### Data shown
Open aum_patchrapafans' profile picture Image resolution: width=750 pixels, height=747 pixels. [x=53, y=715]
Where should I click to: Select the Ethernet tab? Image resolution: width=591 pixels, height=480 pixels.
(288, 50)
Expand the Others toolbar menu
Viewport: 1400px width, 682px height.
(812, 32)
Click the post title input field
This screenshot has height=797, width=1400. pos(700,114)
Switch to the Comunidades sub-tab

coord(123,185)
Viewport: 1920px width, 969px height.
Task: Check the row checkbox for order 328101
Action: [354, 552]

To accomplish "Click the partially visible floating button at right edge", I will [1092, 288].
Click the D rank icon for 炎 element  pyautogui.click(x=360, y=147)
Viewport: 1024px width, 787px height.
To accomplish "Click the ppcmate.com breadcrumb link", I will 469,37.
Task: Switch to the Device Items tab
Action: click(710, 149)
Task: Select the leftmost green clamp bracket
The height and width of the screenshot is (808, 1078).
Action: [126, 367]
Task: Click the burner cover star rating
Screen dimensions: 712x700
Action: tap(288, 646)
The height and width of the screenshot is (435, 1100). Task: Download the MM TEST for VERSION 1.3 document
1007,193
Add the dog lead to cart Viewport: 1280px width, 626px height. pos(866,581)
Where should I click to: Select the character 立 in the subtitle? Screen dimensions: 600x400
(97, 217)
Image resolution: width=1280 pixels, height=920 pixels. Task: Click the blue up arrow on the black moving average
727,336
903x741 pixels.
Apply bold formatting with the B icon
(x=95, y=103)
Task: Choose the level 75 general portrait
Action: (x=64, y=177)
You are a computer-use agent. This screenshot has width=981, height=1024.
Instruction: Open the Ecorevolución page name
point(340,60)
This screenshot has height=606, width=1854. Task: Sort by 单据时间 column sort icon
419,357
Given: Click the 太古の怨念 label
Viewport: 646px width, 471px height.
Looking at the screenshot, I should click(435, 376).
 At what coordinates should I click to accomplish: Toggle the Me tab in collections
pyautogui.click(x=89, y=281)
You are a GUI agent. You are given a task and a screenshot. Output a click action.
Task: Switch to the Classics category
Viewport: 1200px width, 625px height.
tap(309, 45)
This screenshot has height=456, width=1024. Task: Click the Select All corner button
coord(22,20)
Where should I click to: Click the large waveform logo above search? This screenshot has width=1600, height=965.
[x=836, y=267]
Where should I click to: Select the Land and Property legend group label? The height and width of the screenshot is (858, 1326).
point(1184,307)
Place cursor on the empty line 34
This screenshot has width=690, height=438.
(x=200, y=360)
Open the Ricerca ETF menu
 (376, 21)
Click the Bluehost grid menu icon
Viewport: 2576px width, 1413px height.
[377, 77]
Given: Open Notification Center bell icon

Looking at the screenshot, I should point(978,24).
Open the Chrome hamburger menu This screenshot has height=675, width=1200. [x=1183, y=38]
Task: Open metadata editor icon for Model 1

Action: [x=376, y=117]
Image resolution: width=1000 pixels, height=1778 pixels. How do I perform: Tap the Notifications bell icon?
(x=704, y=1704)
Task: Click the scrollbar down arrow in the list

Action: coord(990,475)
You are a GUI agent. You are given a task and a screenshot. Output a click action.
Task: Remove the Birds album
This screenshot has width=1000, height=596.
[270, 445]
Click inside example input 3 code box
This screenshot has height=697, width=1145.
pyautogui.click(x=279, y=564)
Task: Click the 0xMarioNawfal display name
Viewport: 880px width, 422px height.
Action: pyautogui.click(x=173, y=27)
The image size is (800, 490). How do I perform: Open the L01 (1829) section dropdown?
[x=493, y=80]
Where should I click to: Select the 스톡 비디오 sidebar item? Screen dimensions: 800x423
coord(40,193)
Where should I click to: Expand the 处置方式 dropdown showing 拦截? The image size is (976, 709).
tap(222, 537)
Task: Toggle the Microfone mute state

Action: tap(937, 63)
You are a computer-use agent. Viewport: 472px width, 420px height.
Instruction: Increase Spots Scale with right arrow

### What is required
There is a run of lines above from the one with "Click the D" to the one with "Given: Click the 太古の怨念 label"; print exactly that run, both ends included, and nothing else.

### Answer to this problem
Click the D rank icon for 炎 element  pyautogui.click(x=360, y=147)
Viewport: 1024px width, 787px height.
To accomplish "Click the ppcmate.com breadcrumb link", I will 469,37.
Task: Switch to the Device Items tab
Action: click(710, 149)
Task: Select the leftmost green clamp bracket
The height and width of the screenshot is (808, 1078).
Action: [126, 367]
Task: Click the burner cover star rating
Screen dimensions: 712x700
Action: tap(288, 646)
The height and width of the screenshot is (435, 1100). Task: Download the MM TEST for VERSION 1.3 document
1007,193
Add the dog lead to cart Viewport: 1280px width, 626px height. pos(866,581)
Where should I click to: Select the character 立 in the subtitle? Screen dimensions: 600x400
(97, 217)
Image resolution: width=1280 pixels, height=920 pixels. Task: Click the blue up arrow on the black moving average
727,336
903x741 pixels.
Apply bold formatting with the B icon
(x=95, y=103)
Task: Choose the level 75 general portrait
Action: (x=64, y=177)
You are a computer-use agent. This screenshot has width=981, height=1024.
Instruction: Open the Ecorevolución page name
point(340,60)
This screenshot has height=606, width=1854. Task: Sort by 单据时间 column sort icon
419,357
Given: Click the 太古の怨念 label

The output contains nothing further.